« Non, il n’y a pas d’inquiétude au Sénégal », le président Umaro Sissoco Embalo
Après l’appel à la retenue de la CEDEAO qui a condamné les violences au Sénégal, le président en exercice de l’institution, le chef d’État bissau-guinéen Umaro Sissoco Embalo, a déclaré que les Sénégalais « vont finir par s’entendre et c’est la justice qui va prévaloir ».

Vendredi 2 juin 2023, la Communauté économique des Etats de l’Afrique de l’Ouest (CEDEAO) publiait un communiqué, exprimant sa profonde inquiétude face aux violences survenues au Sénégal à la suite du verdict rendu par le Tribunal de grande instance de Dakar dans l’affaire Ousmane Sonko – Adji Sarr. Une semaine après cette déclaration, le président en exercice de l’institution, affirme que la Cédéao continue de suivre cette situation de très près.

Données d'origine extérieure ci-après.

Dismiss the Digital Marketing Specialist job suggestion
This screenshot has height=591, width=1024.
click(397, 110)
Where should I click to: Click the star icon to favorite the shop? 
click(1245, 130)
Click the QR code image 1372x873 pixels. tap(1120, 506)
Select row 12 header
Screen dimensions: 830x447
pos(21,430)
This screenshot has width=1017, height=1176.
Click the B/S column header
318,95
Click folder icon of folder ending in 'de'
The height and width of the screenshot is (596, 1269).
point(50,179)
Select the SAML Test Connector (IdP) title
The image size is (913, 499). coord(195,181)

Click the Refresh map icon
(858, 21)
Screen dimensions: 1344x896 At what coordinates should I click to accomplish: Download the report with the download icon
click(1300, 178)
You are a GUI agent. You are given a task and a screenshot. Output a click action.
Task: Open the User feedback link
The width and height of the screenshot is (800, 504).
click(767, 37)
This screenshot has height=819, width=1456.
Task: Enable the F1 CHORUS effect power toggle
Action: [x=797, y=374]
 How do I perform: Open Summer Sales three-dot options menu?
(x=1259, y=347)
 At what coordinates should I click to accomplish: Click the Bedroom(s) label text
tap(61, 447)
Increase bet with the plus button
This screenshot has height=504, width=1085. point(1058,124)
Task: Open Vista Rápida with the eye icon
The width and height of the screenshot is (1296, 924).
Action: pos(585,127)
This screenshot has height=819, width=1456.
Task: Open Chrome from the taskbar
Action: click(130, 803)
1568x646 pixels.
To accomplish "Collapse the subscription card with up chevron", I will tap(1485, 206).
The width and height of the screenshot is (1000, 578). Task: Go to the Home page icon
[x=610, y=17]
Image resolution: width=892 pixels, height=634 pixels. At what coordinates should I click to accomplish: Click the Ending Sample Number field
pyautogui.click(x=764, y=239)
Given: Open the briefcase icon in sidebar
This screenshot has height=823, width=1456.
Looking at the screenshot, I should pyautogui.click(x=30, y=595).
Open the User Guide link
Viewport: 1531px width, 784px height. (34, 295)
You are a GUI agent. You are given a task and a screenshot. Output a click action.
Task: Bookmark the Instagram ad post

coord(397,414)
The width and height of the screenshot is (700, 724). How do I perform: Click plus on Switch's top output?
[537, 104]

« Non, il n’y a pas d’inquiétude au Sénégal. Les Sénégalais, c’est l’une des armées les plus républicaines, donc il n’y a pas ce risque. Ils vont finir par s’entendre et c’est la justice qui va prévaloir », a déclaré le chef d’État bissau-guinéen Umaro Sissoco Embalo, au micro de RFI.
Concernant les inquiétudes d’un troisième mandat, Umaro Sissoco Embalo, s’est voulu très discret. « Moi, je ne sais pas si c’est un troisième mandat. Une chose que je sais, c’est que Macky avait ramené la durée des mandats du septennat au quinquennat. Ils l’ont changé, mais les forces vives aussi pouvaient le dire. Moi, je ne peux pas me mêler des affaires intérieures au Sénégal. », a déclaré le chef d’État bissau-guinéen.